PROBLEM:
Repeat exactly, and only, the lines below starting at the line that contains "Task: Click Professional" and ending at the line that contains "Task: Close the", inclusive of both.

DATA IN THIS EXERCISE: Begin

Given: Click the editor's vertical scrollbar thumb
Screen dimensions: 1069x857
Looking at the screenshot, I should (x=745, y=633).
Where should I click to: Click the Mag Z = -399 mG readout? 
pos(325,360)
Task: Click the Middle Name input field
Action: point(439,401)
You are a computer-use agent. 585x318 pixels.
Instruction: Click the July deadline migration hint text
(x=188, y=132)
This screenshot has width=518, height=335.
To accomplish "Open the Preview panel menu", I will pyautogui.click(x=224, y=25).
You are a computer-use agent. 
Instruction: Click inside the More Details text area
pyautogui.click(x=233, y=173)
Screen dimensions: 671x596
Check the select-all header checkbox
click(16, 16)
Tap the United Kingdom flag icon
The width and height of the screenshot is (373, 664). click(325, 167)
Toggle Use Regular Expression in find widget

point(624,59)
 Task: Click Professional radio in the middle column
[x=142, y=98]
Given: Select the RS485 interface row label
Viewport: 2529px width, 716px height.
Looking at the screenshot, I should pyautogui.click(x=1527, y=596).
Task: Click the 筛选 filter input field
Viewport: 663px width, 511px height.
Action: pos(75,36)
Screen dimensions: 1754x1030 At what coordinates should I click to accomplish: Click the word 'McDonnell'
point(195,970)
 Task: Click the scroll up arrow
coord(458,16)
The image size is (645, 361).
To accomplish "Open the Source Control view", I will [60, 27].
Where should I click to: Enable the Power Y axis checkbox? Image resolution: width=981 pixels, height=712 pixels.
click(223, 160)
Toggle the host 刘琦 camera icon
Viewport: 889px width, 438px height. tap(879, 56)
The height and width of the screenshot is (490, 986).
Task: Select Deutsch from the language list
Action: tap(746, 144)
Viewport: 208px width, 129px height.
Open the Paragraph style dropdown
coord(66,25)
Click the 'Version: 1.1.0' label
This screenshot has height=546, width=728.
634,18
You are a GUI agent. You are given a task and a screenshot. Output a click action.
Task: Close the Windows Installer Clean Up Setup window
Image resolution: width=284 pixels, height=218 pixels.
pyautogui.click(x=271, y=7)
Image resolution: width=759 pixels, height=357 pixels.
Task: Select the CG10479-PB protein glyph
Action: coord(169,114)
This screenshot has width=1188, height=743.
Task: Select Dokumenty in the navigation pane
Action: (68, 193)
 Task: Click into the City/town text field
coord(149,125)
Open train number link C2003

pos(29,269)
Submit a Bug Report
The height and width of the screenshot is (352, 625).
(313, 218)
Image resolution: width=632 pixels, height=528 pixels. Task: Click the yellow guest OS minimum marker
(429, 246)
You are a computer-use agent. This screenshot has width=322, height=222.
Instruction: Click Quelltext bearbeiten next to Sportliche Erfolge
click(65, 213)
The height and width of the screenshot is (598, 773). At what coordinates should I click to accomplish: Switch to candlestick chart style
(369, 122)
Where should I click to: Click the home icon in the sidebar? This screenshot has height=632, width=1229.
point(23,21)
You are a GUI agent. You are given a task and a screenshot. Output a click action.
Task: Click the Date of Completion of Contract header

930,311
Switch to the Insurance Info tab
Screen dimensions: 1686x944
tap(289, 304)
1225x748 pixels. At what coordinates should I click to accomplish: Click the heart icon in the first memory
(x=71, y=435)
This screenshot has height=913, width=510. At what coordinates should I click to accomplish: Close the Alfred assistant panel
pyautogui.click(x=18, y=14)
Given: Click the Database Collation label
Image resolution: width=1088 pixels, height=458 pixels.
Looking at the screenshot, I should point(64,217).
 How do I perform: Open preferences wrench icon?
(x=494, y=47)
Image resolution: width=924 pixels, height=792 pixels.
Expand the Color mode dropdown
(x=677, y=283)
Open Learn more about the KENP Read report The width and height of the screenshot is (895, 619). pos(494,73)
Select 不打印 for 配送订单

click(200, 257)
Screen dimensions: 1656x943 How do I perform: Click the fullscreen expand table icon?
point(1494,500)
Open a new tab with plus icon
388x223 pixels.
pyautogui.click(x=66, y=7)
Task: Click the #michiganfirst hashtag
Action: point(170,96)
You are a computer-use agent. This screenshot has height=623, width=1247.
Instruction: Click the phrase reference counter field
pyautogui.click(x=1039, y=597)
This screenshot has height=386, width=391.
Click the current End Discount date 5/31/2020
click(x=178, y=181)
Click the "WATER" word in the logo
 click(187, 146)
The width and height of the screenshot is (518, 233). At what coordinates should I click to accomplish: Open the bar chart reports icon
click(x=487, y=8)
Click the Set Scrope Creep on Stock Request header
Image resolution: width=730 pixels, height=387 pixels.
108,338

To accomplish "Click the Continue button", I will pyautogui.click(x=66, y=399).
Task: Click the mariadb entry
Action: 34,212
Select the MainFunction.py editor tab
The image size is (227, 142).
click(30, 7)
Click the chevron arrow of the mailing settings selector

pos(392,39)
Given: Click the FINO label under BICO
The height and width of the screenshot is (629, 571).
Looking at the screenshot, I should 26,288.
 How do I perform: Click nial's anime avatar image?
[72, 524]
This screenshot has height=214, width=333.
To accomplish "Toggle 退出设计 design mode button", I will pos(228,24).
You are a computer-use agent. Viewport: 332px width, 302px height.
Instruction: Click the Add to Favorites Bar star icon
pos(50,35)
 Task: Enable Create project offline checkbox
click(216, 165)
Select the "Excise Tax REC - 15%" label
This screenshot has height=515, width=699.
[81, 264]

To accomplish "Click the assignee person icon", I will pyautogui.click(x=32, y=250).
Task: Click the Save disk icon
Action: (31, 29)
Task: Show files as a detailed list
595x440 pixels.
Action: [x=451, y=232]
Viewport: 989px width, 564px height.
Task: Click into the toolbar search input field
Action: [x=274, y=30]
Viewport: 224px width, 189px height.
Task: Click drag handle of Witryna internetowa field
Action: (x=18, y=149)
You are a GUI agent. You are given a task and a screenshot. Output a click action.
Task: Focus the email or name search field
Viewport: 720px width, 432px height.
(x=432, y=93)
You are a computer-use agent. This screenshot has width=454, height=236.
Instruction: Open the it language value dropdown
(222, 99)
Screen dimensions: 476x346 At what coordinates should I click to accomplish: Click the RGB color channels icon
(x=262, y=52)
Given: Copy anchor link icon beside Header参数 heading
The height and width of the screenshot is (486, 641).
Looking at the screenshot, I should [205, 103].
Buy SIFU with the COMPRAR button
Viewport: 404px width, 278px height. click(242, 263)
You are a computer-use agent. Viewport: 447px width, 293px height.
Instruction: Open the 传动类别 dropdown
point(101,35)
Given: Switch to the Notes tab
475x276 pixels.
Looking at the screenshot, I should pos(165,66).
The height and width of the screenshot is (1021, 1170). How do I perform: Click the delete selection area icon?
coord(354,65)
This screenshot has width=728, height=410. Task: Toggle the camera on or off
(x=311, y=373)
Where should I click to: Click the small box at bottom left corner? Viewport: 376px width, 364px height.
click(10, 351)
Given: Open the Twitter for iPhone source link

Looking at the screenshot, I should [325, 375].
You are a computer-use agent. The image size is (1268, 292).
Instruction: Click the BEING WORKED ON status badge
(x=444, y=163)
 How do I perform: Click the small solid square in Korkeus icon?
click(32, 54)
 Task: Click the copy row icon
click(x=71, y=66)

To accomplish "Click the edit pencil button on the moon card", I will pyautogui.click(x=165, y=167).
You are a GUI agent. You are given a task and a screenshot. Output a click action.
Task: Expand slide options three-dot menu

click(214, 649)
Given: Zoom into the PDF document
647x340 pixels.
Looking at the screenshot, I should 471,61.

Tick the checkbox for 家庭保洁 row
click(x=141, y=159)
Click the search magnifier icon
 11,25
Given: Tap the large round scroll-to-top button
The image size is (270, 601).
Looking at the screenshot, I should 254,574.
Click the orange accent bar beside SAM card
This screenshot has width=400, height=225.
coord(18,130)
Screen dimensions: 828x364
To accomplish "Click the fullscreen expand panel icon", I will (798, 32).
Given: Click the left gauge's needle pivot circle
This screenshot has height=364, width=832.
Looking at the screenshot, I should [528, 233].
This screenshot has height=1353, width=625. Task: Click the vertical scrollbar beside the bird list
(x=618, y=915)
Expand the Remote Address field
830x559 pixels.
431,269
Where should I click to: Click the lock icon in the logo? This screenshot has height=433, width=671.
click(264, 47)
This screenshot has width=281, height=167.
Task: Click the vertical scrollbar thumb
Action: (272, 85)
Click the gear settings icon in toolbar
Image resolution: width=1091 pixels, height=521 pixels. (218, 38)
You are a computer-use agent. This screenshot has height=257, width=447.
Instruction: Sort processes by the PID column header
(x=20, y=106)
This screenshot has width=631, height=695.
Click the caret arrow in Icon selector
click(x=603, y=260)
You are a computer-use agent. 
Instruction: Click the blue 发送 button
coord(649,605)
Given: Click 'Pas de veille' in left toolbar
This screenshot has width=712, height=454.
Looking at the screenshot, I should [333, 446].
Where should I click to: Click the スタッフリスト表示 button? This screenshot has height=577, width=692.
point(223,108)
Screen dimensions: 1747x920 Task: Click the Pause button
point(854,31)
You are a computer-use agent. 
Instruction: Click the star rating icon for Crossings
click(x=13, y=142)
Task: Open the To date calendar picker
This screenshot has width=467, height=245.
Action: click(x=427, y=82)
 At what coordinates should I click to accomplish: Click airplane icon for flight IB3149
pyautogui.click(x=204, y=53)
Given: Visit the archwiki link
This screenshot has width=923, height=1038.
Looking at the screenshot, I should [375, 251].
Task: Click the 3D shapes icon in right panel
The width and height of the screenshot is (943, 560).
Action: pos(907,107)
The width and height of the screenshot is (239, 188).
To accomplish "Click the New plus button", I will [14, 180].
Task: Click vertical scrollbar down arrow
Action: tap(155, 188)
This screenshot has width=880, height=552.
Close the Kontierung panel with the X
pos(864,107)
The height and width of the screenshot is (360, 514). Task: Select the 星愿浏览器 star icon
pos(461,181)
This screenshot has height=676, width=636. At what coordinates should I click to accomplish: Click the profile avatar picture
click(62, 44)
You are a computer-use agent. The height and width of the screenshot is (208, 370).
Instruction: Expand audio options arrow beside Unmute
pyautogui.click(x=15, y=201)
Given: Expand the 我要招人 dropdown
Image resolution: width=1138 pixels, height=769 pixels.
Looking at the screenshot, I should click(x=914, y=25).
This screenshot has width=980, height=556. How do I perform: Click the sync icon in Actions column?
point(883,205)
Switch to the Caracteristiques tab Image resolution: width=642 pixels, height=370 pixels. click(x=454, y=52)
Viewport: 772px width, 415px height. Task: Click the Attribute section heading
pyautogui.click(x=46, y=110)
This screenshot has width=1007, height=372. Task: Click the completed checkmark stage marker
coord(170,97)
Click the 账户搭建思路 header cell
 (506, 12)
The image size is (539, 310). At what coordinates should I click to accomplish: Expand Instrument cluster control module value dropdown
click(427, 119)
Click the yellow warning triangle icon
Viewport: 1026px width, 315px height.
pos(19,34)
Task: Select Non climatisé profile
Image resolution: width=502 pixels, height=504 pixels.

DATA IN THIS EXERCISE: End

EXERCISE RESULT:
 Task: Click Professional radio in the middle column
[x=142, y=98]
Given: Select the RS485 interface row label
Viewport: 2529px width, 716px height.
Looking at the screenshot, I should pyautogui.click(x=1527, y=596).
Task: Click the 筛选 filter input field
Viewport: 663px width, 511px height.
Action: pos(75,36)
Screen dimensions: 1754x1030 At what coordinates should I click to accomplish: Click the word 'McDonnell'
point(195,970)
 Task: Click the scroll up arrow
coord(458,16)
The image size is (645, 361).
To accomplish "Open the Source Control view", I will [60, 27].
Where should I click to: Enable the Power Y axis checkbox? Image resolution: width=981 pixels, height=712 pixels.
click(223, 160)
Toggle the host 刘琦 camera icon
Viewport: 889px width, 438px height. tap(879, 56)
The height and width of the screenshot is (490, 986).
Task: Select Deutsch from the language list
Action: tap(746, 144)
Viewport: 208px width, 129px height.
Open the Paragraph style dropdown
coord(66,25)
Click the 'Version: 1.1.0' label
This screenshot has height=546, width=728.
634,18
You are a GUI agent. You are given a task and a screenshot. Output a click action.
Task: Close the Windows Installer Clean Up Setup window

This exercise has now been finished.